One of my acquaintances posted the following comment:
Personally I like Obama and think he has better ideas than some of our Senators and Representatives.
I know many of your friends don't like Pres Obama, Noelle, but I get tired of president-bashing and disrespect. I didn't agree with Pres Bush (the son of the President Bush I did like) most of the time but I do not show disrespect for any holder of that office.
It got me to thinking. There are a lot of reasons to like or to dislike a president. Their policies may either reflect yours, or they may be polar opposites. Their interpersonal skills may either invite people to accept their ideas better, or it may repel people. Their ability to communicate may either draw people to them, or cause them to reject them. Their leadership skills may either create a sense of confidence, or a sense of uncertainty.
There are presidents with whom I completely disagree, but who nevertheless have demonstrated leadership. There are others with whom I find myself in agreement, but do not do a very good job of expressing their ideas.
President Obama is an example of someone who has demonstrated incredibly poor leadership. That is my opinion, but it is shared by a lot of other people, even, I suspect, people on his own side of the aisle.
I agree with my Facebook friend that we as Americans should be respectful to the office of the President, and I disagree with her that criticizing President Obama's leadership is disrespectful, or bashing. While I generally approved of President George W. Bush, there is no doubt that his communication skills were severely wanting, and saying so does not mean I don't respect him.
If I were President of the United States, I would be like a deer in the headlights. I am not in any way prepared for that kind of responsibility. I lack the leadership qualities necessary to be the leader of the free world. But then again, I am not seeking that job either. While President Obama's leadership skills are likely superior to my own, I don't think he is prepared for that kind of responsibility either. It takes a very special person to have the qualities necessary to be President of the United States.
President Obama has been faced with many challenges during his presidency, thus far, and he has been analyzed and criticized. Some of the criticism has been blindly partisan, and much has been based on honest analysis, and been right on target. Just the same way some of his support has been blindly partisan, and some based on honest analysis. I think that the next president will also face many, and perhaps even more challenges and crises, and he too will face criticism from his opponents and support from his allies. Some of that criticism will also be blindly partisan, some more honest. It is what every president faces, and I believe it will get worse, not better.
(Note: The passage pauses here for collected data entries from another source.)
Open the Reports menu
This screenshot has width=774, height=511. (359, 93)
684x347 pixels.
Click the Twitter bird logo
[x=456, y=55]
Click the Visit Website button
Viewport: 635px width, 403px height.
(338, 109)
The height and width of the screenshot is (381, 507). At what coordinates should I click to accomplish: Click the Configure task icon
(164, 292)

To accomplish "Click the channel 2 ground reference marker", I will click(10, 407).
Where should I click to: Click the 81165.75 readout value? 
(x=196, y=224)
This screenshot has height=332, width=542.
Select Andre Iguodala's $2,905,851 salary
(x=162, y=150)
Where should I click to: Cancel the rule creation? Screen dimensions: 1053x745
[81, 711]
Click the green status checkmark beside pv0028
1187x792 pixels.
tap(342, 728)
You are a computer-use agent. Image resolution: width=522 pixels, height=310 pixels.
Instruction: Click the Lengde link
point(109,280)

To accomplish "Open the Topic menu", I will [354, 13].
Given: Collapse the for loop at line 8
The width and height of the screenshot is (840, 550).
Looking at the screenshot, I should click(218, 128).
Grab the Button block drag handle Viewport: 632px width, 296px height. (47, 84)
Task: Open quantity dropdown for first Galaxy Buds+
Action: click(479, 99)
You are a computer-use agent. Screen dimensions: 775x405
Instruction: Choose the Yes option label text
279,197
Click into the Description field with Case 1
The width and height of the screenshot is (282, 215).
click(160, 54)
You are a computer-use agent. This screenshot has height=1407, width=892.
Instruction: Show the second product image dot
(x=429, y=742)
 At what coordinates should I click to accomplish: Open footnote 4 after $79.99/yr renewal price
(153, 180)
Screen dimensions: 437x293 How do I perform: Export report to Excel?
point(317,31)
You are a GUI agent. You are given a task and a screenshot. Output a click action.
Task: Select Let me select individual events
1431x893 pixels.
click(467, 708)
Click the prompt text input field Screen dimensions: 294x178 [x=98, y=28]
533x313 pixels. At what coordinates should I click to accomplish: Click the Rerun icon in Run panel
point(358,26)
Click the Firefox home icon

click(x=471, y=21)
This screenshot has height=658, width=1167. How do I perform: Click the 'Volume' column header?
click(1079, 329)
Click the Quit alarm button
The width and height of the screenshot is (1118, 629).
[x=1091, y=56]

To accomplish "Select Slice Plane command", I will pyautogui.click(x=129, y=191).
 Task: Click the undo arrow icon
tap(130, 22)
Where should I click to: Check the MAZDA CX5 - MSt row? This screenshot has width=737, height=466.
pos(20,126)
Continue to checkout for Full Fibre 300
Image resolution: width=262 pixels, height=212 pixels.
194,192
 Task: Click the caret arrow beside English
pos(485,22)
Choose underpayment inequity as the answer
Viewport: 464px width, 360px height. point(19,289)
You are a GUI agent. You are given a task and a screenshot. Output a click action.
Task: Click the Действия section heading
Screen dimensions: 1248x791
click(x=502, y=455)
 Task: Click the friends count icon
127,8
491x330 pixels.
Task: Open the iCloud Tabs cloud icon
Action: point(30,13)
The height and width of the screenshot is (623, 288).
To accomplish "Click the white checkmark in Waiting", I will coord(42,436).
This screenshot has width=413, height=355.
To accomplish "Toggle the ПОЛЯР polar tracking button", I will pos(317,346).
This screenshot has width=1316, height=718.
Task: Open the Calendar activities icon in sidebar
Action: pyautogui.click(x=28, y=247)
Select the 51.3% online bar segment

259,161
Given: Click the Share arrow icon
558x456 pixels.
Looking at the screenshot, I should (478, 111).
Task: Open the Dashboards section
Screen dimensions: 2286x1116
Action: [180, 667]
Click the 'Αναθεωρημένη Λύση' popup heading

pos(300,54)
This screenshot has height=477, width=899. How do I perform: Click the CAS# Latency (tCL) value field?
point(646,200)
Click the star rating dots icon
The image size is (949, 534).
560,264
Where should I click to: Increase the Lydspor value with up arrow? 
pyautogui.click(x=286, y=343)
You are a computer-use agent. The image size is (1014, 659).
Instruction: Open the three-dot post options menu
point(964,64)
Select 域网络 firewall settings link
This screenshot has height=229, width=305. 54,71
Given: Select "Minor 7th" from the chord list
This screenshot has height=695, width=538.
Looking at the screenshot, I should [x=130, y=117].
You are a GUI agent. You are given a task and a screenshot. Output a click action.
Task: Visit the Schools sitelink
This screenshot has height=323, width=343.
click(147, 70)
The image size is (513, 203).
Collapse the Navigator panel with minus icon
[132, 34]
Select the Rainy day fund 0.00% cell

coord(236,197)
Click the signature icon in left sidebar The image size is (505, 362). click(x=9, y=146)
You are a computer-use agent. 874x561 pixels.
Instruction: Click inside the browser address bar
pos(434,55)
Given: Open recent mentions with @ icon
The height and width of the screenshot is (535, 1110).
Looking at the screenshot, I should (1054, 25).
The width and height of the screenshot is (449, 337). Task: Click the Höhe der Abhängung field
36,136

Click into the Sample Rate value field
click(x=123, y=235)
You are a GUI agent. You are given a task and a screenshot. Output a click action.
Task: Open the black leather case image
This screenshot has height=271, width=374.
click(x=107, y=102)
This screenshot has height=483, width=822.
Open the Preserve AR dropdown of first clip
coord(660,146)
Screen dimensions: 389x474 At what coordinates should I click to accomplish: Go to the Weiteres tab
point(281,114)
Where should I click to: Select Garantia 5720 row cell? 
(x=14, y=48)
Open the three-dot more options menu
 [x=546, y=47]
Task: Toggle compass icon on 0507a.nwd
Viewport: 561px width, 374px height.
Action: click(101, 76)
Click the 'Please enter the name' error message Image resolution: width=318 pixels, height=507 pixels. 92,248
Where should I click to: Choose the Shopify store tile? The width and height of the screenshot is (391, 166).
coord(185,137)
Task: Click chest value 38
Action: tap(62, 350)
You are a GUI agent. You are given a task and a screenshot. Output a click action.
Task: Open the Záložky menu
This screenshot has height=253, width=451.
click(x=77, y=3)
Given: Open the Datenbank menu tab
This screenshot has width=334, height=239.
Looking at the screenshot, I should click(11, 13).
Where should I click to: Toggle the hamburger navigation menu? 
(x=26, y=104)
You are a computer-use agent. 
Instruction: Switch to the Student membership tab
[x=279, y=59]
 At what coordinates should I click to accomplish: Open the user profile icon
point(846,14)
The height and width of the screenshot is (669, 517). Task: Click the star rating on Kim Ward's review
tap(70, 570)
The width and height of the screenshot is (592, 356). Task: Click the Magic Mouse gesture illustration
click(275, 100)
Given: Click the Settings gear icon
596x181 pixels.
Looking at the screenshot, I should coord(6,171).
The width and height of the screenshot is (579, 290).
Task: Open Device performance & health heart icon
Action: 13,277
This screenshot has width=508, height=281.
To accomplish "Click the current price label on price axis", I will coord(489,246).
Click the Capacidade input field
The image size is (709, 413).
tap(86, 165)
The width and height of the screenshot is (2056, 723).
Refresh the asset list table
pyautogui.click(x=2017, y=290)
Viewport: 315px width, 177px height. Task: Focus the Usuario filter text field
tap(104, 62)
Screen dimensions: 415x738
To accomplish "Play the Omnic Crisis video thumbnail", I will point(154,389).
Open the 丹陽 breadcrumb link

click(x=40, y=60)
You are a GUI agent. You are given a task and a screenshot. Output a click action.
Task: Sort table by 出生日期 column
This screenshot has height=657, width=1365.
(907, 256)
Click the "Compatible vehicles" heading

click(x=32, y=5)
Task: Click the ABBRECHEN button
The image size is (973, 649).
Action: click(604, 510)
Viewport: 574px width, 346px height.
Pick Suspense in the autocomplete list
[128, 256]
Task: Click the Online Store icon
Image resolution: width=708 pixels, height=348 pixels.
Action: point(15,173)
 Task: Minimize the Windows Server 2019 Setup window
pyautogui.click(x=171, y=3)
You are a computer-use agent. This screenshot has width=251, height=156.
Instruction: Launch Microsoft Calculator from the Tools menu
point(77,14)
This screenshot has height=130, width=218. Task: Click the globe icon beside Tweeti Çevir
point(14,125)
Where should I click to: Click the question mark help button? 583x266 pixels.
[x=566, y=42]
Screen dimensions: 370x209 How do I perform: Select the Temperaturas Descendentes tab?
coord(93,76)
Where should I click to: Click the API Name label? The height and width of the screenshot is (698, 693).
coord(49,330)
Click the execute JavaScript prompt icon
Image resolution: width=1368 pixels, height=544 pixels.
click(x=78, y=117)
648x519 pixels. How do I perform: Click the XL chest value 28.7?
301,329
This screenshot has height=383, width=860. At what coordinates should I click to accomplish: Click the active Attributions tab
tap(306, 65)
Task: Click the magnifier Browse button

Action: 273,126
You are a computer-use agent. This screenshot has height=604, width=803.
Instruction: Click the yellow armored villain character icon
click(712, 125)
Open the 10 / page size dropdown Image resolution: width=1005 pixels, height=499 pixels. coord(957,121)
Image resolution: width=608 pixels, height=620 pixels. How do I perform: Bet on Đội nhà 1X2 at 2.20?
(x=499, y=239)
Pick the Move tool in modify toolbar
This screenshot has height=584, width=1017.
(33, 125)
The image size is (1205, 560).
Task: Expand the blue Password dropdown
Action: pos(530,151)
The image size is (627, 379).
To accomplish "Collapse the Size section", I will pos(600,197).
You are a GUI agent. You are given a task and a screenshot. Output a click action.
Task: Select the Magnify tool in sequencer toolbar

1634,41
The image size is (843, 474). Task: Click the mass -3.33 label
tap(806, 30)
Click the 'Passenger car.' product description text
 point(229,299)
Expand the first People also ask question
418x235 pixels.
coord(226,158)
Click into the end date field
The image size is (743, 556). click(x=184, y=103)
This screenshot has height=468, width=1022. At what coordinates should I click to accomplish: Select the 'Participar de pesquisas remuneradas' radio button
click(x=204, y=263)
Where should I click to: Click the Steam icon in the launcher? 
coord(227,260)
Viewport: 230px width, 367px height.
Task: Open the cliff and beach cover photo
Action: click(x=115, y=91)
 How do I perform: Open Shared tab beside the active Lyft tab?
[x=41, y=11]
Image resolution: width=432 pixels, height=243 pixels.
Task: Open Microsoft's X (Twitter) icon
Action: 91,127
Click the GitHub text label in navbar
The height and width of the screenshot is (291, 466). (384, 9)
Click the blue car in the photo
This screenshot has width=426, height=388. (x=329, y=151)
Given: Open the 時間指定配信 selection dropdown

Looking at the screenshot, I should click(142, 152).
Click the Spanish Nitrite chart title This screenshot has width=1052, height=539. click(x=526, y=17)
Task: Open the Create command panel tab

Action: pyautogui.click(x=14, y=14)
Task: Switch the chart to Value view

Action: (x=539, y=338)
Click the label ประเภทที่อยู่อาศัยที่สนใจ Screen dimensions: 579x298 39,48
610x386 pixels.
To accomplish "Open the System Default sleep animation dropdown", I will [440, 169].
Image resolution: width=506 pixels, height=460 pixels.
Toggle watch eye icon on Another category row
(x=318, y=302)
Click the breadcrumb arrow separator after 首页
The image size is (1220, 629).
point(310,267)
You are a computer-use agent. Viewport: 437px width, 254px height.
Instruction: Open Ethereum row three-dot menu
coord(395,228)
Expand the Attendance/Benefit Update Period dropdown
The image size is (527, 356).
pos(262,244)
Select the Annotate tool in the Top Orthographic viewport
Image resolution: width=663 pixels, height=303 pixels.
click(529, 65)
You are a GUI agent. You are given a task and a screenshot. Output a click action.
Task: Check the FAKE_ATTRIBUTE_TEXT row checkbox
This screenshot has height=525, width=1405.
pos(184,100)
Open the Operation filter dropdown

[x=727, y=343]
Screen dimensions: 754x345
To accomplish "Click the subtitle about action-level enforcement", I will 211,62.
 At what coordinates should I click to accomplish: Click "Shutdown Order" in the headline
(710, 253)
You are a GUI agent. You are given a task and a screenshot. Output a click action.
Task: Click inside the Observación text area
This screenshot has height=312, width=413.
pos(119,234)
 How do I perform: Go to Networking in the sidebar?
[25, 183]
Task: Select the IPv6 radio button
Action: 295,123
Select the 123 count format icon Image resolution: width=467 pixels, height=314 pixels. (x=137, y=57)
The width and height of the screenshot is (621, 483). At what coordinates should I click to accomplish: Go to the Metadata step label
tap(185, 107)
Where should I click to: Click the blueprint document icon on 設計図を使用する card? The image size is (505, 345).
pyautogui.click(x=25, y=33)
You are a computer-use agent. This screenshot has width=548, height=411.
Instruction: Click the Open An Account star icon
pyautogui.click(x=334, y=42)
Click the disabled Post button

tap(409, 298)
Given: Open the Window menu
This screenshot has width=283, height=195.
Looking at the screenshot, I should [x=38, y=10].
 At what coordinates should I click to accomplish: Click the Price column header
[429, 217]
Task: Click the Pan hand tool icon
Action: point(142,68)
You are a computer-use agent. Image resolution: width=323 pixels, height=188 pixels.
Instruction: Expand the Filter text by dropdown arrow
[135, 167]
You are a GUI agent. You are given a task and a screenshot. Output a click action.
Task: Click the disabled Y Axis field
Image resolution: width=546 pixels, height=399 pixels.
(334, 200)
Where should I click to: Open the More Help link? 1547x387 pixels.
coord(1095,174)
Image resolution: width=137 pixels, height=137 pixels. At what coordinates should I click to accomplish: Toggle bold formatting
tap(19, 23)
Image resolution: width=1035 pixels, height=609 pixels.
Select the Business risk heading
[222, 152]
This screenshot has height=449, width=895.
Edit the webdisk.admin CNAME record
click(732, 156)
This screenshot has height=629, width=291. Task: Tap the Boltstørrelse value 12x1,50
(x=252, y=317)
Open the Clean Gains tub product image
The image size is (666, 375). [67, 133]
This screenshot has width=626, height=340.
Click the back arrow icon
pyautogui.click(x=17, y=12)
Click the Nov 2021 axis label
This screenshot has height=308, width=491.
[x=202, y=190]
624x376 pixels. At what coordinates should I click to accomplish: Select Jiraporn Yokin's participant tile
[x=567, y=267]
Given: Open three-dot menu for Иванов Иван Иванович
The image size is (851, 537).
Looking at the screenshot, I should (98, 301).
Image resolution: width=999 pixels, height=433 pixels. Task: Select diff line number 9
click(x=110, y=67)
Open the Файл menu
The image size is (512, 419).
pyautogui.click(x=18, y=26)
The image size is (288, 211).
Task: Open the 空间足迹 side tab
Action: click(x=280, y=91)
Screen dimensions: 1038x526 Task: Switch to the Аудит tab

I am an ardent supporter of Mitt Romney for the presidency in 2012. I believe that his background and his skills are an excellent match for the challenges and responsibilities of the president of the United States. I believe that he will be able to weather the criticism he will certainly face, and he will succeed in helping our great country back on a path of fiscal responsibility and strong world leadership. He has demonstrated leadership, and while being the president of the United States is the biggest job he will ever have faced, I have great confidence that he will do the best job of any of the potential candidates out there.